Bitpay, one of the oldest fiat-cryptocurrency gateways in the industry, has alerted users that part of the code used by its Android wallet app, built on the Copay open-source wallet software, was found to be vulnerable to an exploit meant to steal users’ private keys.

The company say that their wallet app was not exposed to the malicious code – however, the Copay core software seems to have been vulnerable. Several cryptoasset wallets are built on top of this software, as well as a native Copay version.

Developers have already released a patch for the Copay vulnerability, announced on social media for both Bitpay and Copay, and it is available for download.

Very critically, however, users should not load a new wallet on the new version from their seed phrases as these may be compromised used.

Users should not attempt to move funds to new wallets by importing affected wallets' twelve word backup phrases (which correspond to potentially compromised private keys).
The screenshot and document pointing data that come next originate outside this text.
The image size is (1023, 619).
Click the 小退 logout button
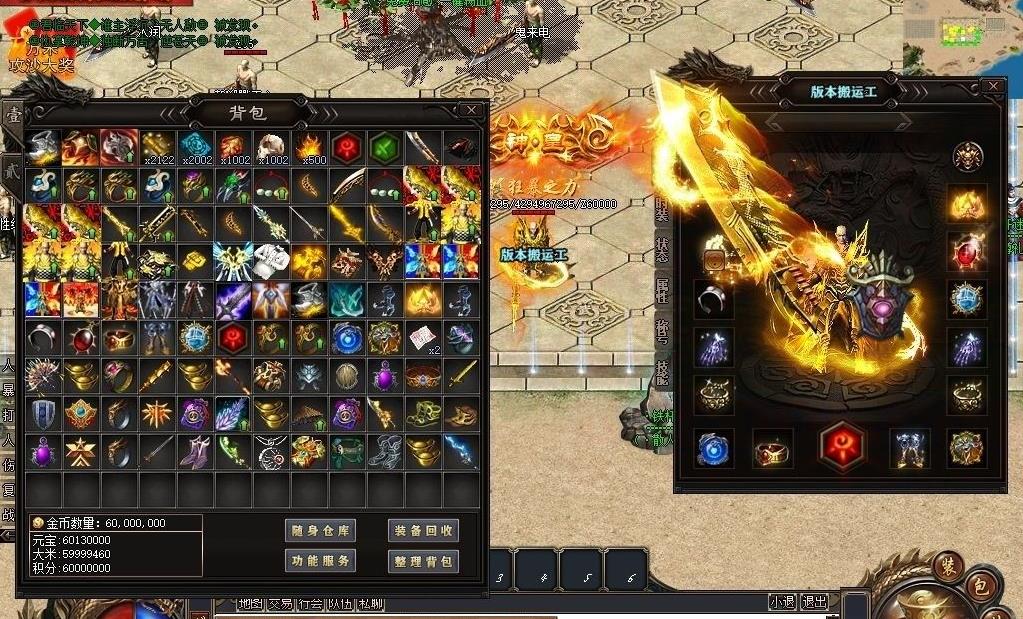782,602
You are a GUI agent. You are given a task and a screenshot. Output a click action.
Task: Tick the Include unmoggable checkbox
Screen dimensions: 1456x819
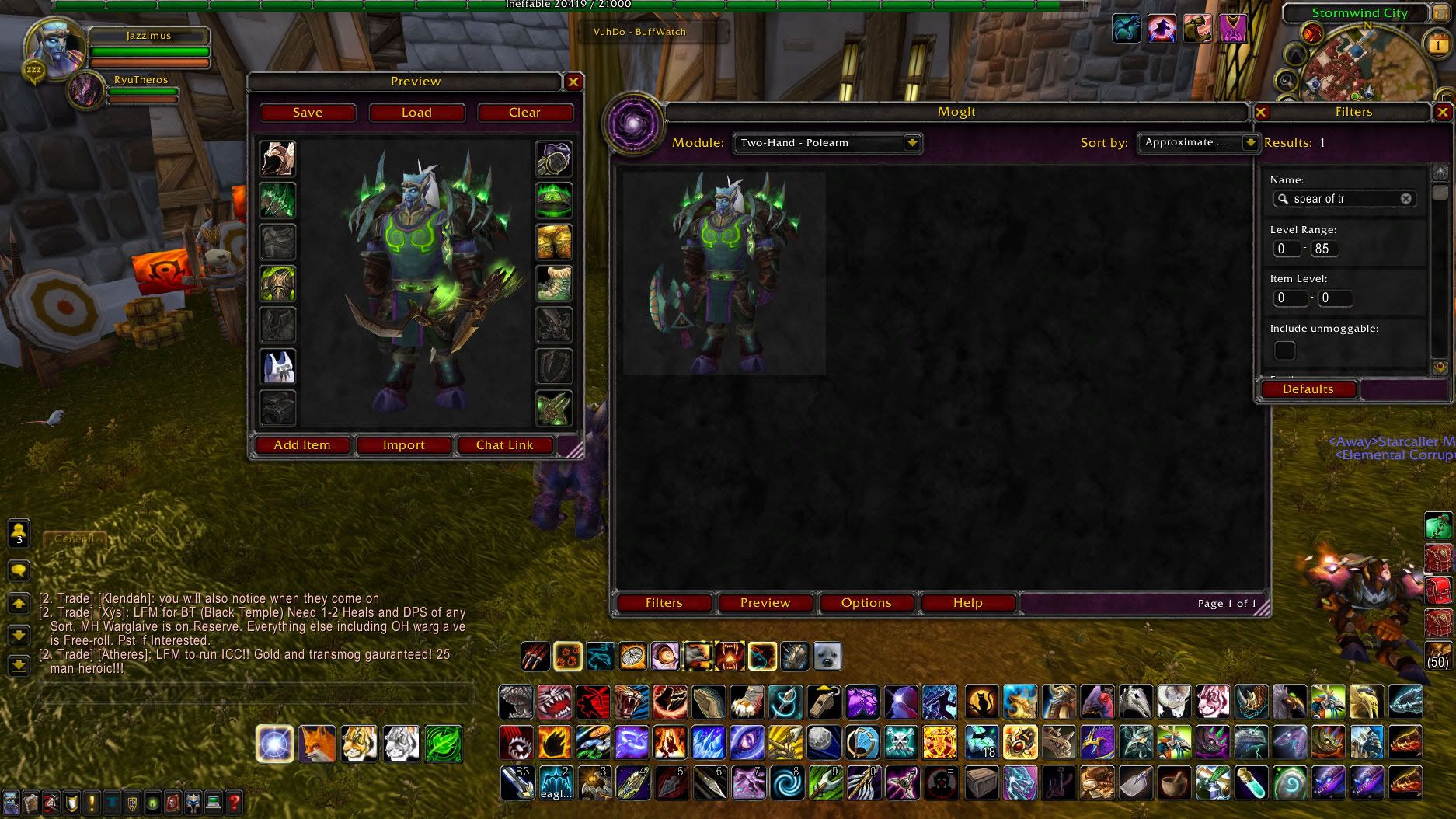pyautogui.click(x=1285, y=350)
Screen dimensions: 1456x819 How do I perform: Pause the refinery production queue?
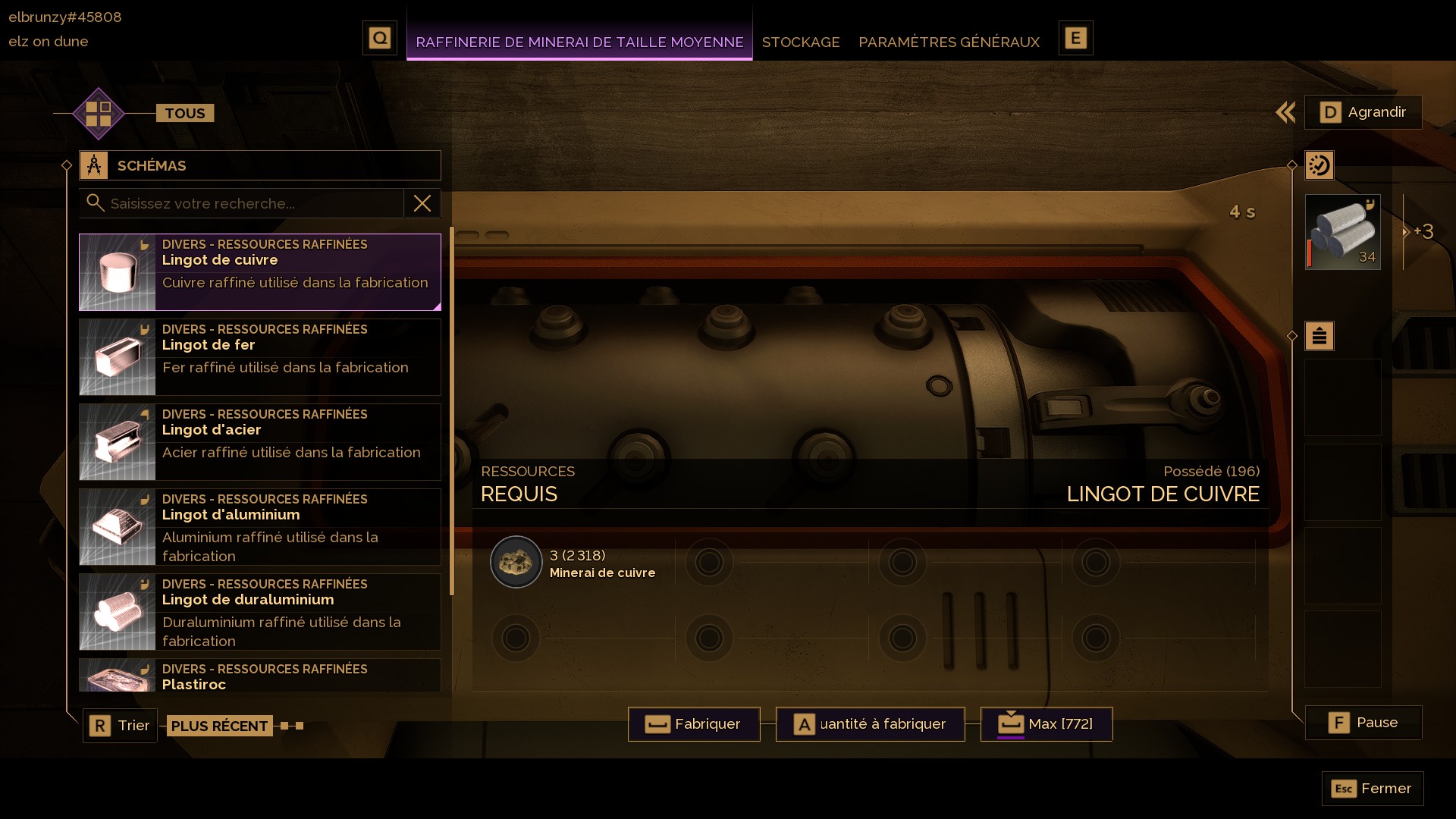tap(1363, 723)
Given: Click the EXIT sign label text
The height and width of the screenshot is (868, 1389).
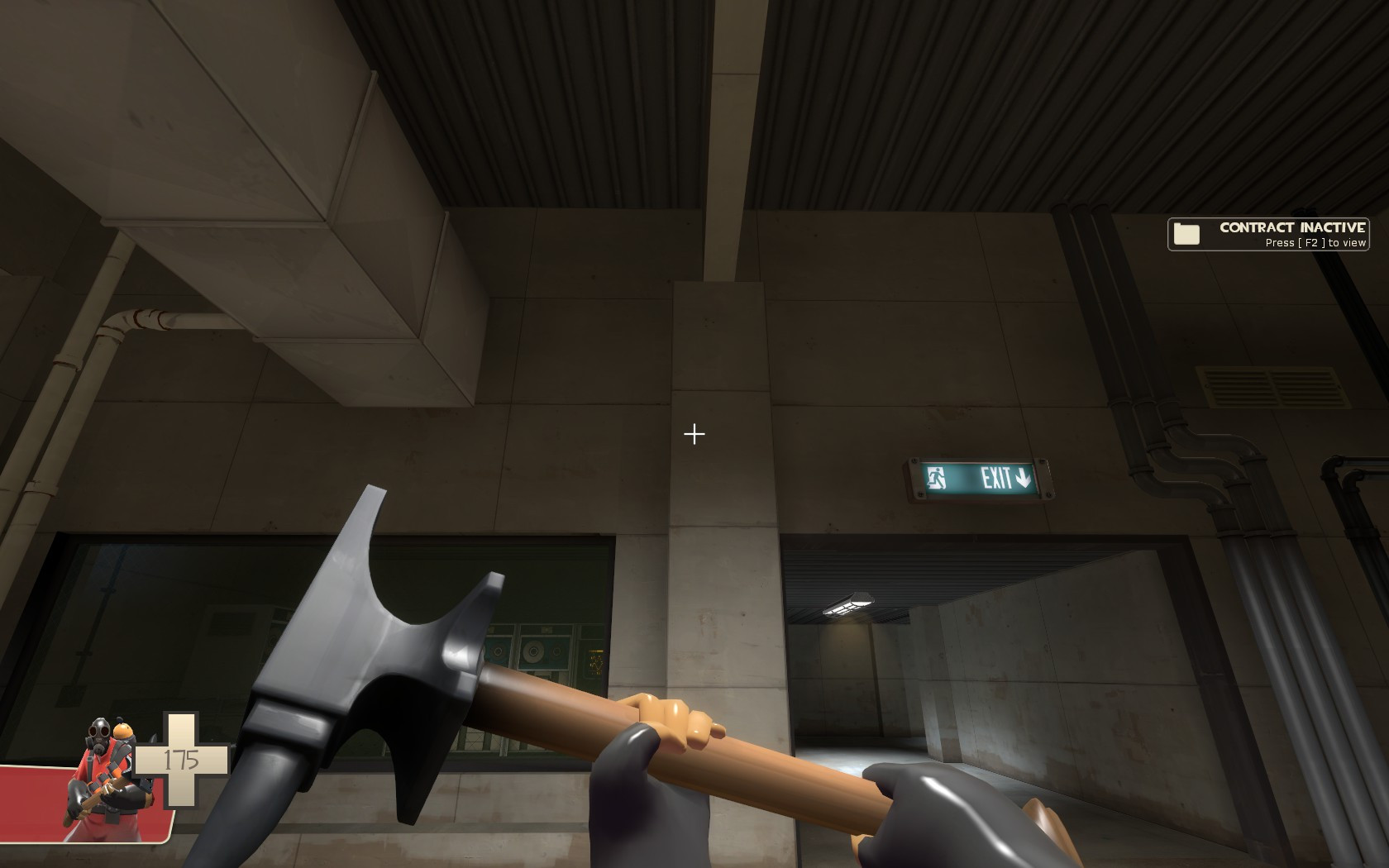Looking at the screenshot, I should pos(995,477).
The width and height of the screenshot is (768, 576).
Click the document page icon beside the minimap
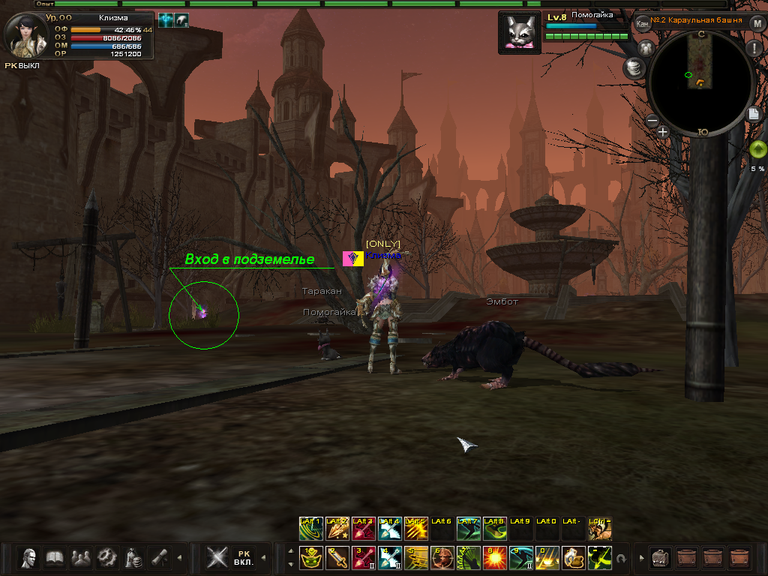[x=754, y=115]
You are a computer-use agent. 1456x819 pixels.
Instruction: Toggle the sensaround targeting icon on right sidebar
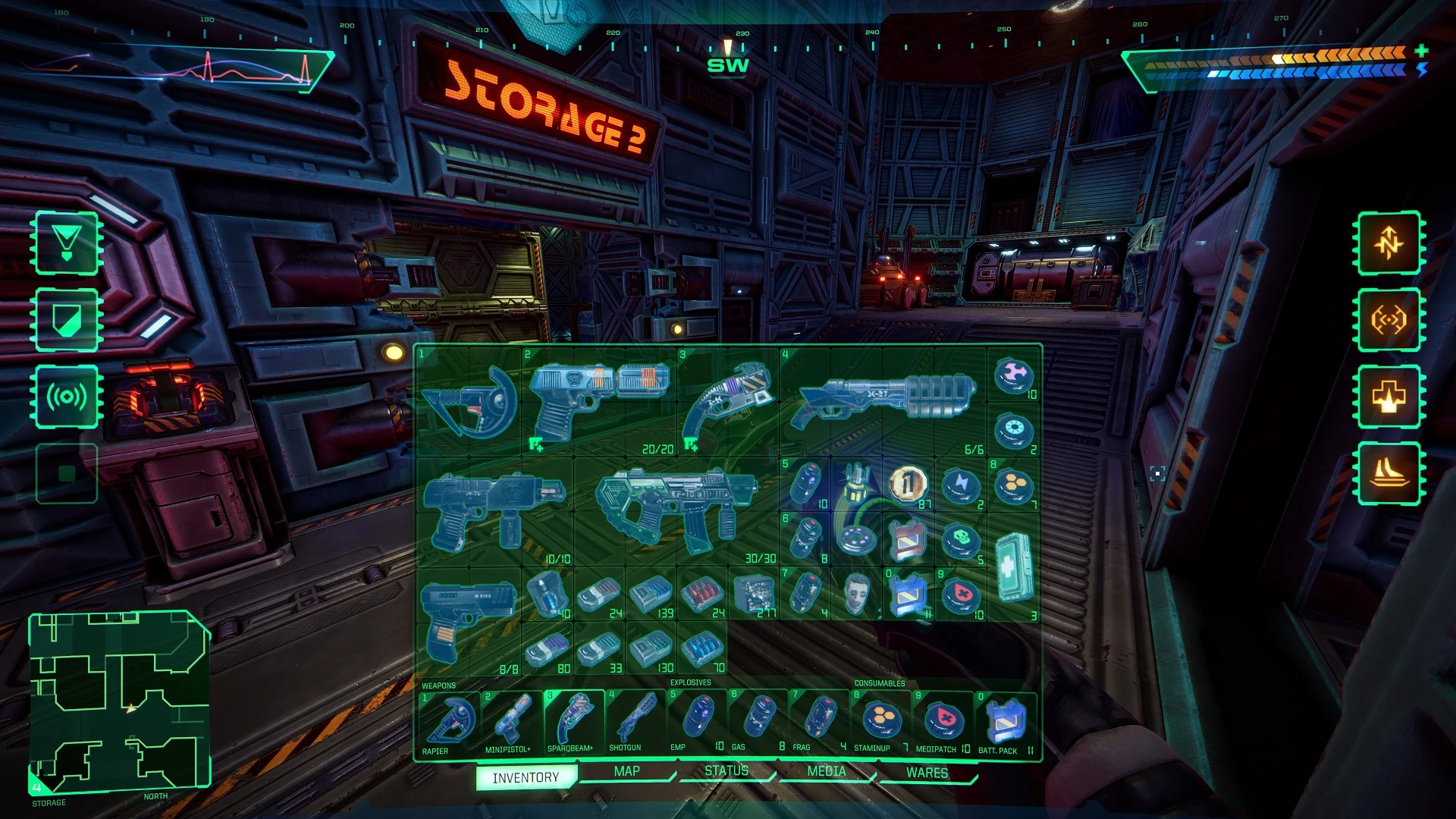pos(1389,318)
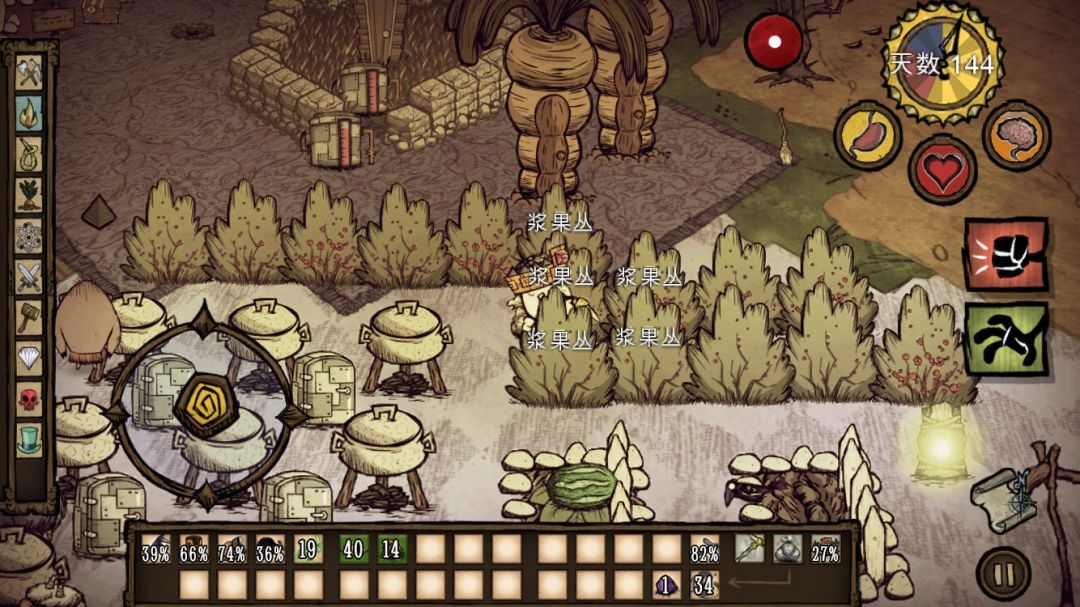This screenshot has height=607, width=1080.
Task: Open the Fight crossed-swords crafting tab
Action: click(x=29, y=275)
Users should first update their affected wallets (5.0.2-5.1.0) and then send all funds from affected wallets to a brand new wallet on version 5.2.0, using the Send Max feature to initiate transactions of all funds.

Bitpay official statement

The statement also informed that before updating, users running the older version should not run the app at all.

What Happened?

An explanation of the events as available on Copay’s github page, where an issue was opened yesterday and is already closed and resolved now, and also on ZDnet.

A very popular JavaScript code library called Event-Stream was handed-off by the developer maintaining it because of, ZDnet report, “lack of time and interest.” In a devilish twist, the new developer that the original one willingly gave the project to apparently had ill intentions, and hid malicious code deep in the library – and not all versions of the library – in order to later trigger it and compromise cryptocurrency wallets.

The JavaScript team using Event-Stream has shut down access to its use, but the code does remain in the wild. Taking the above steps, however, should keep crypto users in the clear.